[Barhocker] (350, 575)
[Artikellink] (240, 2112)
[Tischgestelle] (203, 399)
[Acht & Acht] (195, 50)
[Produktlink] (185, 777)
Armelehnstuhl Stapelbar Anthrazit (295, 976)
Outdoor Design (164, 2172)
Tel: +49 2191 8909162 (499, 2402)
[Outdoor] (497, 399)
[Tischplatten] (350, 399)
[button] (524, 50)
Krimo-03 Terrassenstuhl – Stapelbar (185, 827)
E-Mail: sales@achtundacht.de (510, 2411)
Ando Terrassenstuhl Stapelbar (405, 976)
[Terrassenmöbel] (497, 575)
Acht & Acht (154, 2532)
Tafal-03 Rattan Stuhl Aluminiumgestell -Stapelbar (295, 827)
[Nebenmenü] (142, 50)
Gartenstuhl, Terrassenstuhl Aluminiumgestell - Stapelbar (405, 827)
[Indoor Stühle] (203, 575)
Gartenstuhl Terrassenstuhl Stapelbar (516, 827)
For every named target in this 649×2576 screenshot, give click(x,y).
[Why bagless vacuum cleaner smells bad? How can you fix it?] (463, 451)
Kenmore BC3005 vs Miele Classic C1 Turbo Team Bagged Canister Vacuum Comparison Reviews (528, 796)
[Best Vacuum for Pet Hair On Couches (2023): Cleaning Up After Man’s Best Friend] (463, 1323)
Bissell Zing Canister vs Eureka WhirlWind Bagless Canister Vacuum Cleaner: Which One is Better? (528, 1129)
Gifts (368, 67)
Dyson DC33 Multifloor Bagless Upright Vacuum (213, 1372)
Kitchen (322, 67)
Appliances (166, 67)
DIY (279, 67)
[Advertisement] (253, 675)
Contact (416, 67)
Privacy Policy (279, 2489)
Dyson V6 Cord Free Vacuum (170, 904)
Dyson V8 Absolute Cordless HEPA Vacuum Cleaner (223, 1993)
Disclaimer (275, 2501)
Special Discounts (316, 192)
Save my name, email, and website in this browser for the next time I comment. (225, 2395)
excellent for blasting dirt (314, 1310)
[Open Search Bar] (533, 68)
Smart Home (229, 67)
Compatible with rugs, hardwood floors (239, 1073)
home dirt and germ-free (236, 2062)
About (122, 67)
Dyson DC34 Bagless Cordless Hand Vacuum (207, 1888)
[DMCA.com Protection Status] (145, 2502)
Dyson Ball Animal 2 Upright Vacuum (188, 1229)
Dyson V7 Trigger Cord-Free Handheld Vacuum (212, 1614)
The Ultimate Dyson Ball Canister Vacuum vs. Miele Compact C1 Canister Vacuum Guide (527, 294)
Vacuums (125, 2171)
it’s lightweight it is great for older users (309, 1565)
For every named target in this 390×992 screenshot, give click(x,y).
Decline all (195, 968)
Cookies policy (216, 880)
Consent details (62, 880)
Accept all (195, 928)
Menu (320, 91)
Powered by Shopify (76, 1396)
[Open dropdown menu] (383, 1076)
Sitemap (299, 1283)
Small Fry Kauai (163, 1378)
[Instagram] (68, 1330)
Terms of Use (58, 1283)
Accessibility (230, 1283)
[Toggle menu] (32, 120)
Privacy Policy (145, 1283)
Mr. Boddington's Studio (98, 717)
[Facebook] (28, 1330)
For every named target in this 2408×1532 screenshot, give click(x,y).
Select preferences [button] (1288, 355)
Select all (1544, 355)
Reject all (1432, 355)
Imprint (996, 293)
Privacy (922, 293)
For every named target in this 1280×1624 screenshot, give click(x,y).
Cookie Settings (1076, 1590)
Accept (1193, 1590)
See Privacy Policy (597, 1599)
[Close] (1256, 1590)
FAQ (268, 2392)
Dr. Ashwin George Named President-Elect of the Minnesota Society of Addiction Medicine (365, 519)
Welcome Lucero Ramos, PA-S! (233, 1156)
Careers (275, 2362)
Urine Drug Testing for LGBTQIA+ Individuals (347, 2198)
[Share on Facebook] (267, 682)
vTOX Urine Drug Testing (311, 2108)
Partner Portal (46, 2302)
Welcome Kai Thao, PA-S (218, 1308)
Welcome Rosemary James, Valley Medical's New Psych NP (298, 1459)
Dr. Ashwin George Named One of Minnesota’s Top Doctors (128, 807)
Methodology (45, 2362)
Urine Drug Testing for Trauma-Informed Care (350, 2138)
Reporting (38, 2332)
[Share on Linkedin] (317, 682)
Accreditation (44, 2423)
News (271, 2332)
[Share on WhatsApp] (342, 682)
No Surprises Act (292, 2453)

- _TASK DIRECTIONS_: All lines in the listing above should be written out again exactly.

- _ANSWER BOX_:
[Barhocker] (350, 575)
[Artikellink] (240, 2112)
[Tischgestelle] (203, 399)
[Acht & Acht] (195, 50)
[Produktlink] (185, 777)
Armelehnstuhl Stapelbar Anthrazit (295, 976)
Outdoor Design (164, 2172)
Tel: +49 2191 8909162 (499, 2402)
[Outdoor] (497, 399)
[Tischplatten] (350, 399)
[button] (524, 50)
Krimo-03 Terrassenstuhl – Stapelbar (185, 827)
E-Mail: sales@achtundacht.de (510, 2411)
Ando Terrassenstuhl Stapelbar (405, 976)
[Terrassenmöbel] (497, 575)
Acht & Acht (154, 2532)
Tafal-03 Rattan Stuhl Aluminiumgestell -Stapelbar (295, 827)
[Nebenmenü] (142, 50)
Gartenstuhl, Terrassenstuhl Aluminiumgestell - Stapelbar (405, 827)
[Indoor Stühle] (203, 575)
Gartenstuhl Terrassenstuhl Stapelbar (516, 827)
For every named target in this 649×2576 screenshot, give click(x,y).
[Why bagless vacuum cleaner smells bad? How can you fix it?] (463, 451)
Kenmore BC3005 vs Miele Classic C1 Turbo Team Bagged Canister Vacuum Comparison Reviews (528, 796)
[Best Vacuum for Pet Hair On Couches (2023): Cleaning Up After Man’s Best Friend] (463, 1323)
Bissell Zing Canister vs Eureka WhirlWind Bagless Canister Vacuum Cleaner: Which One is Better? (528, 1129)
Gifts (368, 67)
Dyson DC33 Multifloor Bagless Upright Vacuum (213, 1372)
Kitchen (322, 67)
Appliances (166, 67)
DIY (279, 67)
[Advertisement] (253, 675)
Contact (416, 67)
Privacy Policy (279, 2489)
Dyson V6 Cord Free Vacuum (170, 904)
Dyson V8 Absolute Cordless HEPA Vacuum Cleaner (223, 1993)
Disclaimer (275, 2501)
Special Discounts (316, 192)
Save my name, email, and website in this browser for the next time I comment. (225, 2395)
excellent for blasting dirt (314, 1310)
[Open Search Bar] (533, 68)
Smart Home (229, 67)
Compatible with rugs, hardwood floors (239, 1073)
home dirt and germ-free (236, 2062)
About (122, 67)
Dyson DC34 Bagless Cordless Hand Vacuum (207, 1888)
[DMCA.com Protection Status] (145, 2502)
Dyson Ball Animal 2 Upright Vacuum (188, 1229)
Dyson V7 Trigger Cord-Free Handheld Vacuum (212, 1614)
The Ultimate Dyson Ball Canister Vacuum vs. Miele Compact C1 Canister Vacuum Guide (527, 294)
Vacuums (125, 2171)
it’s lightweight it is great for older users (309, 1565)
For every named target in this 390×992 screenshot, give click(x,y).
Decline all (195, 968)
Cookies policy (216, 880)
Consent details (62, 880)
Accept all (195, 928)
Menu (320, 91)
Powered by Shopify (76, 1396)
[Open dropdown menu] (383, 1076)
Sitemap (299, 1283)
Small Fry Kauai (163, 1378)
[Instagram] (68, 1330)
Terms of Use (58, 1283)
Accessibility (230, 1283)
[Toggle menu] (32, 120)
Privacy Policy (145, 1283)
Mr. Boddington's Studio (98, 717)
[Facebook] (28, 1330)
For every named target in this 2408×1532 screenshot, give click(x,y).
Select preferences [button] (1288, 355)
Select all (1544, 355)
Reject all (1432, 355)
Imprint (996, 293)
Privacy (922, 293)
For every named target in this 1280×1624 screenshot, give click(x,y).
Cookie Settings (1076, 1590)
Accept (1193, 1590)
See Privacy Policy (597, 1599)
[Close] (1256, 1590)
FAQ (268, 2392)
Dr. Ashwin George Named President-Elect of the Minnesota Society of Addiction Medicine (365, 519)
Welcome Lucero Ramos, PA-S! (233, 1156)
Careers (275, 2362)
Urine Drug Testing for LGBTQIA+ Individuals (347, 2198)
[Share on Facebook] (267, 682)
vTOX Urine Drug Testing (311, 2108)
Partner Portal (46, 2302)
Welcome Kai Thao, PA-S (218, 1308)
Welcome Rosemary James, Valley Medical's New Psych NP (298, 1459)
Dr. Ashwin George Named One of Minnesota’s Top Doctors (128, 807)
Methodology (45, 2362)
Urine Drug Testing for Trauma-Informed Care (350, 2138)
Reporting (38, 2332)
[Share on Linkedin] (317, 682)
Accreditation (44, 2423)
News (271, 2332)
[Share on WhatsApp] (342, 682)
No Surprises Act (292, 2453)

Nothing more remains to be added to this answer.